##### PROVIDED DATA
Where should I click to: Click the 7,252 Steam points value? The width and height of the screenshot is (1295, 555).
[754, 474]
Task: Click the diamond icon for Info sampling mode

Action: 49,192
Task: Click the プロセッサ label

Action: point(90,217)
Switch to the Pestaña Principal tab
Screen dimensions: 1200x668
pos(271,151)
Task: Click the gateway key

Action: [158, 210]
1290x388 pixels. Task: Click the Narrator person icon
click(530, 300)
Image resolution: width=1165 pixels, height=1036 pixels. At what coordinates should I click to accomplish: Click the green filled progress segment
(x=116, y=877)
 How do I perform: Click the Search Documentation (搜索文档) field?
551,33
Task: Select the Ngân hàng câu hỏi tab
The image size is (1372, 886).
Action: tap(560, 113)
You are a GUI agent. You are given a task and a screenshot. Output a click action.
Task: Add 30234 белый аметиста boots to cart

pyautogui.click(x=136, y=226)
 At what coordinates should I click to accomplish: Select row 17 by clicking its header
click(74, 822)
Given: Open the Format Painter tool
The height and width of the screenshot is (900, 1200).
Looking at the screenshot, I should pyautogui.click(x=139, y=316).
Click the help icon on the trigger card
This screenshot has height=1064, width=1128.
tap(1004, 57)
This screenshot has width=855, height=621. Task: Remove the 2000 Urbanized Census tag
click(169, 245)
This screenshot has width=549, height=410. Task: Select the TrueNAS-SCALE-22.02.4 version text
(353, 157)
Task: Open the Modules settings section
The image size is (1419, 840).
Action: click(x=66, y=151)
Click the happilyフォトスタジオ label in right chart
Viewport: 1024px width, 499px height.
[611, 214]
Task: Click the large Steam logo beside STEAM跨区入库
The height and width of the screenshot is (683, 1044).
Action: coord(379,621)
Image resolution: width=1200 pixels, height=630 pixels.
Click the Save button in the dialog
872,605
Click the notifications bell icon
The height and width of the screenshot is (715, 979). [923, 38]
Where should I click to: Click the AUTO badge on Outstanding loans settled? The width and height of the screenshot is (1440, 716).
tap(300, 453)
##########
## WHAT TO WORK ON
Transcribe the data above exactly as it reads.

## RESPONSE BOX
Where should I click to: Click the 7,252 Steam points value? The width and height of the screenshot is (1295, 555).
[754, 474]
Task: Click the diamond icon for Info sampling mode

Action: 49,192
Task: Click the プロセッサ label

Action: point(90,217)
Switch to the Pestaña Principal tab
Screen dimensions: 1200x668
pos(271,151)
Task: Click the gateway key

Action: [158, 210]
1290x388 pixels. Task: Click the Narrator person icon
click(530, 300)
Image resolution: width=1165 pixels, height=1036 pixels. At what coordinates should I click to accomplish: Click the green filled progress segment
(x=116, y=877)
 How do I perform: Click the Search Documentation (搜索文档) field?
551,33
Task: Select the Ngân hàng câu hỏi tab
The image size is (1372, 886).
Action: tap(560, 113)
You are a GUI agent. You are given a task and a screenshot. Output a click action.
Task: Add 30234 белый аметиста boots to cart

pyautogui.click(x=136, y=226)
 At what coordinates should I click to accomplish: Select row 17 by clicking its header
click(74, 822)
Given: Open the Format Painter tool
The height and width of the screenshot is (900, 1200).
Looking at the screenshot, I should pyautogui.click(x=139, y=316).
Click the help icon on the trigger card
This screenshot has height=1064, width=1128.
tap(1004, 57)
This screenshot has width=855, height=621. Task: Remove the 2000 Urbanized Census tag
click(169, 245)
This screenshot has width=549, height=410. Task: Select the TrueNAS-SCALE-22.02.4 version text
(353, 157)
Task: Open the Modules settings section
The image size is (1419, 840).
Action: click(x=66, y=151)
Click the happilyフォトスタジオ label in right chart
Viewport: 1024px width, 499px height.
[611, 214]
Task: Click the large Steam logo beside STEAM跨区入库
The height and width of the screenshot is (683, 1044).
Action: coord(379,621)
Image resolution: width=1200 pixels, height=630 pixels.
Click the Save button in the dialog
872,605
Click the notifications bell icon
The height and width of the screenshot is (715, 979). [923, 38]
Where should I click to: Click the AUTO badge on Outstanding loans settled? The width and height of the screenshot is (1440, 716).
tap(300, 453)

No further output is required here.